> [ACTION ITEM]: Scan the records below for the line containing "Customer Support (112, 2024)" and the line containing "Applications (84, 1983)". Copy both, plus every line between, exactly.

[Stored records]

* * * * * * * * *

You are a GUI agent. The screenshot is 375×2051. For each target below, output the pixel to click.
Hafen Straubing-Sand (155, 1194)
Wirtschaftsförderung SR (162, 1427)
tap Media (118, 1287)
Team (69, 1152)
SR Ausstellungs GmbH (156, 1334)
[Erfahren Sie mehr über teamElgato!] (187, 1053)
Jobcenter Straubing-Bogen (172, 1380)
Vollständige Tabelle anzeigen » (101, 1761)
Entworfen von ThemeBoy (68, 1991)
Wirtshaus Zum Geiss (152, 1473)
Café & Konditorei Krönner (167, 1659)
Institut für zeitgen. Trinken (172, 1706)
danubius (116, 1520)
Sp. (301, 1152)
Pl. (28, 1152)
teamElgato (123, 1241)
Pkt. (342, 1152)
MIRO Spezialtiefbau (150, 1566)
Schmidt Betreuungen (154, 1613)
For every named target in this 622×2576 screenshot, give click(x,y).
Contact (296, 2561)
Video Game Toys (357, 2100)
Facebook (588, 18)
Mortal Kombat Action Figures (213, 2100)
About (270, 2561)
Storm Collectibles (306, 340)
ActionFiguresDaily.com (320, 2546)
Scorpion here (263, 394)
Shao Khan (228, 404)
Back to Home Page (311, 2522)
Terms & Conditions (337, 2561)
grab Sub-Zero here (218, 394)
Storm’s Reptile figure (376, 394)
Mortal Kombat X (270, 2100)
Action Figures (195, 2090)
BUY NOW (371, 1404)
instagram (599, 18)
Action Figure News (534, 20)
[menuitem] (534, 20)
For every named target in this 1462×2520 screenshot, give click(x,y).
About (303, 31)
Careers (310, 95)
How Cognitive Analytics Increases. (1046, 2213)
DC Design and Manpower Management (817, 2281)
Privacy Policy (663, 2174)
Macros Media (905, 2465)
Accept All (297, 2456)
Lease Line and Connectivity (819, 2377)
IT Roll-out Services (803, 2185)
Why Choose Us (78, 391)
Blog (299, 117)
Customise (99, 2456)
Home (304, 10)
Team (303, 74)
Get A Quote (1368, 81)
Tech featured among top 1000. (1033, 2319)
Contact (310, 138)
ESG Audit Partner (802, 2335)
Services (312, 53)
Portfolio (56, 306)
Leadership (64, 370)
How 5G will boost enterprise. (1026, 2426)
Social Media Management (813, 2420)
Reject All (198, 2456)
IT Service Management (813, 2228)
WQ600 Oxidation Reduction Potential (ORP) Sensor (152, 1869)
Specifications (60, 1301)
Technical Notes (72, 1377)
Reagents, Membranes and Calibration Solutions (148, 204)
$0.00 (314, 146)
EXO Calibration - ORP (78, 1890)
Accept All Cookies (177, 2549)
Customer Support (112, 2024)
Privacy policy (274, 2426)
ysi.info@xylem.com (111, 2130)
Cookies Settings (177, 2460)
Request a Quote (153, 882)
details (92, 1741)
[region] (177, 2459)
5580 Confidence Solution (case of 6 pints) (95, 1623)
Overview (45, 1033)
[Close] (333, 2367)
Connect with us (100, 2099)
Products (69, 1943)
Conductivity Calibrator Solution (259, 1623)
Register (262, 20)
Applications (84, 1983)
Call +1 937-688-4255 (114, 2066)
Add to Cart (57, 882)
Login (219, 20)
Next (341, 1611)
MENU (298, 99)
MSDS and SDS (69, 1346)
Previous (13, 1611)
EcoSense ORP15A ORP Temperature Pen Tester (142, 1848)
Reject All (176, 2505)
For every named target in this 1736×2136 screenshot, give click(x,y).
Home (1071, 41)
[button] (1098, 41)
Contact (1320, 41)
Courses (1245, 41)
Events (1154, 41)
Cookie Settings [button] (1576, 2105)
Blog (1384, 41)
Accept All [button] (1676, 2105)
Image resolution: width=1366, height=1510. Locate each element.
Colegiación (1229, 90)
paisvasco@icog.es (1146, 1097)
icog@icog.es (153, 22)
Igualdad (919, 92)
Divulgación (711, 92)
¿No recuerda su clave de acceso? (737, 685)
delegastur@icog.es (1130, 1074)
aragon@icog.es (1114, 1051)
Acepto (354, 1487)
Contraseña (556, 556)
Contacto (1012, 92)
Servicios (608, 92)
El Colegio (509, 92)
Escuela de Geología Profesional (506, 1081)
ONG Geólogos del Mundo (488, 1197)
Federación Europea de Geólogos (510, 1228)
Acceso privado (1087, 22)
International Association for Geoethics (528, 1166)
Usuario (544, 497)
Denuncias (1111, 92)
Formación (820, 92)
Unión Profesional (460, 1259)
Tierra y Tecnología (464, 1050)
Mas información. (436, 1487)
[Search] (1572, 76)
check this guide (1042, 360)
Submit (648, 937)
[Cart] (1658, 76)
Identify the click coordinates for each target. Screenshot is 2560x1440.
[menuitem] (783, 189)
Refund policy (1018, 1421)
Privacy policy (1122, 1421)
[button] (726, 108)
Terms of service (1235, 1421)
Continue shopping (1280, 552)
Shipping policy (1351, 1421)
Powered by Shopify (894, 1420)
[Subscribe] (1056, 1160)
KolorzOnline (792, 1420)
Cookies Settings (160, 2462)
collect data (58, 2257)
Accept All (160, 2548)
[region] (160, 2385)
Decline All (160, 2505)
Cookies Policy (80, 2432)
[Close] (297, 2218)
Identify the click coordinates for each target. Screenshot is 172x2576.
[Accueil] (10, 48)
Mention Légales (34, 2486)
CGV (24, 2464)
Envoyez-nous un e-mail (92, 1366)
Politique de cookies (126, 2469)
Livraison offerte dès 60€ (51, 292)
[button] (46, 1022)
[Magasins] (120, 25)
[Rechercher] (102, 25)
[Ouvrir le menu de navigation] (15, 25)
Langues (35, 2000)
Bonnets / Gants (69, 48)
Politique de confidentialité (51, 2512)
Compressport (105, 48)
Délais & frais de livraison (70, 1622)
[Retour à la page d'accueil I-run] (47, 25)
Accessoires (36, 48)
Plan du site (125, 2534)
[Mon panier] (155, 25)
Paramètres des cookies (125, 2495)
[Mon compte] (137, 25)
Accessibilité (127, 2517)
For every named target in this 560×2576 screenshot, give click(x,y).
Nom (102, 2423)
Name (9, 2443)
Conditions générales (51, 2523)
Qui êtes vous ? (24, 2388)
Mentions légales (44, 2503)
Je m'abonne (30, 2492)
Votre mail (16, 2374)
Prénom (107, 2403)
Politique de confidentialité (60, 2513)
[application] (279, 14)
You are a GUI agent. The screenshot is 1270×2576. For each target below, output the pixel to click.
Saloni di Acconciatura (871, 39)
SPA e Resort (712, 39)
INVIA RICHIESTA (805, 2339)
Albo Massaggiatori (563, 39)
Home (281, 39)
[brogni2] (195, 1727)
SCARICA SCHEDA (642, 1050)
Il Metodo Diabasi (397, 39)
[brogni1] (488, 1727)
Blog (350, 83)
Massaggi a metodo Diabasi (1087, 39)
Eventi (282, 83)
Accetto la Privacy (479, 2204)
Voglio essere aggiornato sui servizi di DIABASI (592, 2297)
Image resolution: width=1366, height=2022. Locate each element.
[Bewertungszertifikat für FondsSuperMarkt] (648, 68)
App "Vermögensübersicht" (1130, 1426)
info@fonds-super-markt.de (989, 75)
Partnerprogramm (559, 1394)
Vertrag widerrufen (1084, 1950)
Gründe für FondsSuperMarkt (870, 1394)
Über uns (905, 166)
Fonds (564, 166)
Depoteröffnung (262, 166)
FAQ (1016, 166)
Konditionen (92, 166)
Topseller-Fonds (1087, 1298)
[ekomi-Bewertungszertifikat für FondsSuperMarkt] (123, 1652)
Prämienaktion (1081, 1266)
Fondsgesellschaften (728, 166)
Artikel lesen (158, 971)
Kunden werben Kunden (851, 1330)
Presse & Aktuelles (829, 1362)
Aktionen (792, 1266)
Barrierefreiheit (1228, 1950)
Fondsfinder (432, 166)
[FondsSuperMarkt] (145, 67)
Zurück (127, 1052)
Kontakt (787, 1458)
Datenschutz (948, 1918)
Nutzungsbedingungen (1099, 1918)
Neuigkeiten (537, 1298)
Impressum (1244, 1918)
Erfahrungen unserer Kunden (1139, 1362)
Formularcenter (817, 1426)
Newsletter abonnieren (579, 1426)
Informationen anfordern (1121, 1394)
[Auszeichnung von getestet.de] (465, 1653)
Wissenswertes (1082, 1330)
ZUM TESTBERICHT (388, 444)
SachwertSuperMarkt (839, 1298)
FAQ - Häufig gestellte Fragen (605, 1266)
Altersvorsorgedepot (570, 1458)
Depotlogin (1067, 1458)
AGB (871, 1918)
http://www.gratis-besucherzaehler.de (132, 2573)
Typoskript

* * * * * * * * *

> [RESULT OF THIS TASK]:
Customer Support (112, 2024)
Privacy policy (274, 2426)
ysi.info@xylem.com (111, 2130)
Cookies Settings (177, 2460)
Request a Quote (153, 882)
details (92, 1741)
[region] (177, 2459)
5580 Confidence Solution (case of 6 pints) (95, 1623)
Overview (45, 1033)
[Close] (333, 2367)
Connect with us (100, 2099)
Products (69, 1943)
Conductivity Calibrator Solution (259, 1623)
Register (262, 20)
Applications (84, 1983)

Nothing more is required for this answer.